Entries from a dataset
==*==

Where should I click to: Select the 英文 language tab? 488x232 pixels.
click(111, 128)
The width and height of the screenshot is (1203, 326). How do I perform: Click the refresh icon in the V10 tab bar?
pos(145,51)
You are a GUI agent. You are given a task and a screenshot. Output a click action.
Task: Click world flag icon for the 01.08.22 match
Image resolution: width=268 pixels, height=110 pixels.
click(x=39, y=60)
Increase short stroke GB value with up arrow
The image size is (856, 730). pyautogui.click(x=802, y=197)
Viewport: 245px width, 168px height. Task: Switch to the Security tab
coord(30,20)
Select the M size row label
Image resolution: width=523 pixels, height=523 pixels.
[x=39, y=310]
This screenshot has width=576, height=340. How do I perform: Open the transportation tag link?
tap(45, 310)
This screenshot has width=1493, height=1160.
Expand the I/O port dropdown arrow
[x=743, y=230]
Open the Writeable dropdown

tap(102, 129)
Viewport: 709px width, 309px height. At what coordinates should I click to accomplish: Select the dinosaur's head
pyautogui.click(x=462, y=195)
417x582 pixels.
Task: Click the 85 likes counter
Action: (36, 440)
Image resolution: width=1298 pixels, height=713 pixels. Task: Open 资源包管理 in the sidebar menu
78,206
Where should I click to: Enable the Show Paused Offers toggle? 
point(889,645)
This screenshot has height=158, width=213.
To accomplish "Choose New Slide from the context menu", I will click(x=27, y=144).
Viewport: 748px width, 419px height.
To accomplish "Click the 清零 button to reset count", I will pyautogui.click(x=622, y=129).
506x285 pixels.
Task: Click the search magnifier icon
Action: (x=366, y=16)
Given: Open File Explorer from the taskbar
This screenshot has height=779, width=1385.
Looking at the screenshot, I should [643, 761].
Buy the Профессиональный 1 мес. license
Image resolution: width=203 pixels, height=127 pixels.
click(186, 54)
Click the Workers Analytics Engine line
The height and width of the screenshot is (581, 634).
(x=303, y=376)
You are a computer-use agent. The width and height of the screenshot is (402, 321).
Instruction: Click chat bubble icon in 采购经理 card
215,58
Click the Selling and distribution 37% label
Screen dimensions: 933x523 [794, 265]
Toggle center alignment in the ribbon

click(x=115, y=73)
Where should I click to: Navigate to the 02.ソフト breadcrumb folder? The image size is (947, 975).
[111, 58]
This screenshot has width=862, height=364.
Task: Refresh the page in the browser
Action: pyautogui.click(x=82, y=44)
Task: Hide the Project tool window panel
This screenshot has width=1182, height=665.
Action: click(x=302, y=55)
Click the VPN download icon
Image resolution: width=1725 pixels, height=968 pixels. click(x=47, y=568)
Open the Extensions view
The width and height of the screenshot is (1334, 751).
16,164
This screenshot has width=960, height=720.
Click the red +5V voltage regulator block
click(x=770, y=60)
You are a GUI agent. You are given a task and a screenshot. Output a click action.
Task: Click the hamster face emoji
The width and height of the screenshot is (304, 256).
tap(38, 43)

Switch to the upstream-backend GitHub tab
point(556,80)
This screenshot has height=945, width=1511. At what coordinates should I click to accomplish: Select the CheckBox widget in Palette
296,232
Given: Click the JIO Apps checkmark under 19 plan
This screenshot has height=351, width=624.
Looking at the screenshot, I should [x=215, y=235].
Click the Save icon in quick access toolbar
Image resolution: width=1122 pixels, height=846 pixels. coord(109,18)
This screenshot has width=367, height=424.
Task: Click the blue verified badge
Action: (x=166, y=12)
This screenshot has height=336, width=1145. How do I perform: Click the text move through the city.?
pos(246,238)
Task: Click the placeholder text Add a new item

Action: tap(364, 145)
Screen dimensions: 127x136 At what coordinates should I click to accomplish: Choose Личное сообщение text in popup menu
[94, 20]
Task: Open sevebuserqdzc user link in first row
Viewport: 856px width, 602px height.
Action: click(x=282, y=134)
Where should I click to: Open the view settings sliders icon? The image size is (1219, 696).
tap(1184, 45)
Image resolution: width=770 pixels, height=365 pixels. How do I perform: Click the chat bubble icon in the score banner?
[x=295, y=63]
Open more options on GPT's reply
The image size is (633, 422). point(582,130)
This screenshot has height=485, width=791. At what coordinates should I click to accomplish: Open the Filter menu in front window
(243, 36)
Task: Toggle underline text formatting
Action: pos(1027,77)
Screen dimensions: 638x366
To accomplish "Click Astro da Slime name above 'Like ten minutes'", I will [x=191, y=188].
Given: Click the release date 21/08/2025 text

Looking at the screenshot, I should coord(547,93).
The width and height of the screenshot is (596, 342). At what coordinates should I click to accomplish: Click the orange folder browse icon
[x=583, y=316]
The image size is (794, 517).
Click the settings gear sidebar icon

==*==

TO DO ::
Copy out every row above verbatim, without changing anything.

REPLY TO THE TASK ::
Where should I click to: Select the 英文 language tab? 488x232 pixels.
click(111, 128)
The width and height of the screenshot is (1203, 326). How do I perform: Click the refresh icon in the V10 tab bar?
pos(145,51)
You are a GUI agent. You are given a task and a screenshot. Output a click action.
Task: Click world flag icon for the 01.08.22 match
Image resolution: width=268 pixels, height=110 pixels.
click(x=39, y=60)
Increase short stroke GB value with up arrow
The image size is (856, 730). pyautogui.click(x=802, y=197)
Viewport: 245px width, 168px height. Task: Switch to the Security tab
coord(30,20)
Select the M size row label
Image resolution: width=523 pixels, height=523 pixels.
[x=39, y=310]
This screenshot has width=576, height=340. How do I perform: Open the transportation tag link?
tap(45, 310)
This screenshot has width=1493, height=1160.
Expand the I/O port dropdown arrow
[x=743, y=230]
Open the Writeable dropdown

tap(102, 129)
Viewport: 709px width, 309px height. At what coordinates should I click to accomplish: Select the dinosaur's head
pyautogui.click(x=462, y=195)
417x582 pixels.
Task: Click the 85 likes counter
Action: (36, 440)
Image resolution: width=1298 pixels, height=713 pixels. Task: Open 资源包管理 in the sidebar menu
78,206
Where should I click to: Enable the Show Paused Offers toggle? 
point(889,645)
This screenshot has height=158, width=213.
To accomplish "Choose New Slide from the context menu", I will click(x=27, y=144).
Viewport: 748px width, 419px height.
To accomplish "Click the 清零 button to reset count", I will pyautogui.click(x=622, y=129).
506x285 pixels.
Task: Click the search magnifier icon
Action: (x=366, y=16)
Given: Open File Explorer from the taskbar
This screenshot has height=779, width=1385.
Looking at the screenshot, I should [643, 761].
Buy the Профессиональный 1 мес. license
Image resolution: width=203 pixels, height=127 pixels.
click(186, 54)
Click the Workers Analytics Engine line
The height and width of the screenshot is (581, 634).
(x=303, y=376)
You are a computer-use agent. The width and height of the screenshot is (402, 321).
Instruction: Click chat bubble icon in 采购经理 card
215,58
Click the Selling and distribution 37% label
Screen dimensions: 933x523 [794, 265]
Toggle center alignment in the ribbon

click(x=115, y=73)
Where should I click to: Navigate to the 02.ソフト breadcrumb folder? The image size is (947, 975).
[111, 58]
This screenshot has width=862, height=364.
Task: Refresh the page in the browser
Action: pyautogui.click(x=82, y=44)
Task: Hide the Project tool window panel
This screenshot has width=1182, height=665.
Action: click(x=302, y=55)
Click the VPN download icon
Image resolution: width=1725 pixels, height=968 pixels. click(x=47, y=568)
Open the Extensions view
The width and height of the screenshot is (1334, 751).
16,164
This screenshot has width=960, height=720.
Click the red +5V voltage regulator block
click(x=770, y=60)
You are a GUI agent. You are given a task and a screenshot. Output a click action.
Task: Click the hamster face emoji
The width and height of the screenshot is (304, 256).
tap(38, 43)

Switch to the upstream-backend GitHub tab
point(556,80)
This screenshot has height=945, width=1511. At what coordinates should I click to accomplish: Select the CheckBox widget in Palette
296,232
Given: Click the JIO Apps checkmark under 19 plan
This screenshot has height=351, width=624.
Looking at the screenshot, I should [x=215, y=235].
Click the Save icon in quick access toolbar
Image resolution: width=1122 pixels, height=846 pixels. coord(109,18)
This screenshot has width=367, height=424.
Task: Click the blue verified badge
Action: (x=166, y=12)
This screenshot has height=336, width=1145. How do I perform: Click the text move through the city.?
pos(246,238)
Task: Click the placeholder text Add a new item

Action: tap(364, 145)
Screen dimensions: 127x136 At what coordinates should I click to accomplish: Choose Личное сообщение text in popup menu
[94, 20]
Task: Open sevebuserqdzc user link in first row
Viewport: 856px width, 602px height.
Action: click(x=282, y=134)
Where should I click to: Open the view settings sliders icon? The image size is (1219, 696).
tap(1184, 45)
Image resolution: width=770 pixels, height=365 pixels. How do I perform: Click the chat bubble icon in the score banner?
[x=295, y=63]
Open more options on GPT's reply
The image size is (633, 422). point(582,130)
This screenshot has height=485, width=791. At what coordinates should I click to accomplish: Open the Filter menu in front window
(243, 36)
Task: Toggle underline text formatting
Action: pos(1027,77)
Screen dimensions: 638x366
To accomplish "Click Astro da Slime name above 'Like ten minutes'", I will [x=191, y=188].
Given: Click the release date 21/08/2025 text

Looking at the screenshot, I should coord(547,93).
The width and height of the screenshot is (596, 342). At what coordinates should I click to accomplish: Click the orange folder browse icon
[x=583, y=316]
The image size is (794, 517).
Click the settings gear sidebar icon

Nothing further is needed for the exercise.